_About this exercise_. Only the lines of the data holding the string "will" need to be returned.

_Extracted information_.
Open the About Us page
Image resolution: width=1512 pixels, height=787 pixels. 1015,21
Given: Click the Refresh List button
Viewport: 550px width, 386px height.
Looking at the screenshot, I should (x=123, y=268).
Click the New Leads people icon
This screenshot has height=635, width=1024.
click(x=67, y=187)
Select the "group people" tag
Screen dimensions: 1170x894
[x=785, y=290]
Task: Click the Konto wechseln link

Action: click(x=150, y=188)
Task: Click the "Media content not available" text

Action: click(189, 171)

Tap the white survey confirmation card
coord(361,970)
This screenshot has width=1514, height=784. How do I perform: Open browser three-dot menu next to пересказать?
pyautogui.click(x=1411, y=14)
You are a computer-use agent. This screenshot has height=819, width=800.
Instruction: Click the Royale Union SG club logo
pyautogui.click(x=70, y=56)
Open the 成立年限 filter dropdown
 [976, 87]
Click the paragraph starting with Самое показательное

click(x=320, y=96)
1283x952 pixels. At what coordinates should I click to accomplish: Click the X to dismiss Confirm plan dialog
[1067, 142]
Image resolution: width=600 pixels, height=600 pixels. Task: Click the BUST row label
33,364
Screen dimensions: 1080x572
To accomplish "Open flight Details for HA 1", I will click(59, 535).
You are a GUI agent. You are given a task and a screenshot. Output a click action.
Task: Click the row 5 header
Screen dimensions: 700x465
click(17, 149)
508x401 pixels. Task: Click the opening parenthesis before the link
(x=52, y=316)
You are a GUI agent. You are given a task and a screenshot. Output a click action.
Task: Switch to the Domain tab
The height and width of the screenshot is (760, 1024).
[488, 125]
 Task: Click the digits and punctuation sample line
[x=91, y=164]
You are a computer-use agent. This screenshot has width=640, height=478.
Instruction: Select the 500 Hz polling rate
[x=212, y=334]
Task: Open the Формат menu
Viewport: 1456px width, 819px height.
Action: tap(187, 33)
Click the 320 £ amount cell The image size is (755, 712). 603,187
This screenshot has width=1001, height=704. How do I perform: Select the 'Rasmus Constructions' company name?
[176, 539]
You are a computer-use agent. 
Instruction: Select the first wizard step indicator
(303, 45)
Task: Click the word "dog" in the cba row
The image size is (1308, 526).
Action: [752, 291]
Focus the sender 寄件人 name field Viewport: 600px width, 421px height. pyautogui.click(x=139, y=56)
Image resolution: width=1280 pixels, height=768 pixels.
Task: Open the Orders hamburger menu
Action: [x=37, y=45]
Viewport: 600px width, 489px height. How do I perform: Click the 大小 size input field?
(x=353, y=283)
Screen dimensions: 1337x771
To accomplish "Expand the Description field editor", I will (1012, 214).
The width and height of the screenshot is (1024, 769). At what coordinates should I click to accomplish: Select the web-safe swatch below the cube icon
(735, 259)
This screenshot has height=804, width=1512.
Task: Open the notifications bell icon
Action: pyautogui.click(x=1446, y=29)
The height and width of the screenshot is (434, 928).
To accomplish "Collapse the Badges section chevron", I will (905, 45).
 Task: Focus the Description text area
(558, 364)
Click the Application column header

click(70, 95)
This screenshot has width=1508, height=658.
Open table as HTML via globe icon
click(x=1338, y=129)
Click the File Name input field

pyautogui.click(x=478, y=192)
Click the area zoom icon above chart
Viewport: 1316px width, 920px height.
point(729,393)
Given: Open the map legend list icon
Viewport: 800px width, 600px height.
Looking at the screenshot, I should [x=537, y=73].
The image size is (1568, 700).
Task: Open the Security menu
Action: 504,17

_Response to the task_.
To accomplish "Open flight Details for HA 1", I will click(59, 535).
To accomplish "Expand the Description field editor", I will (1012, 214).
To accomplish "Collapse the Badges section chevron", I will (905, 45).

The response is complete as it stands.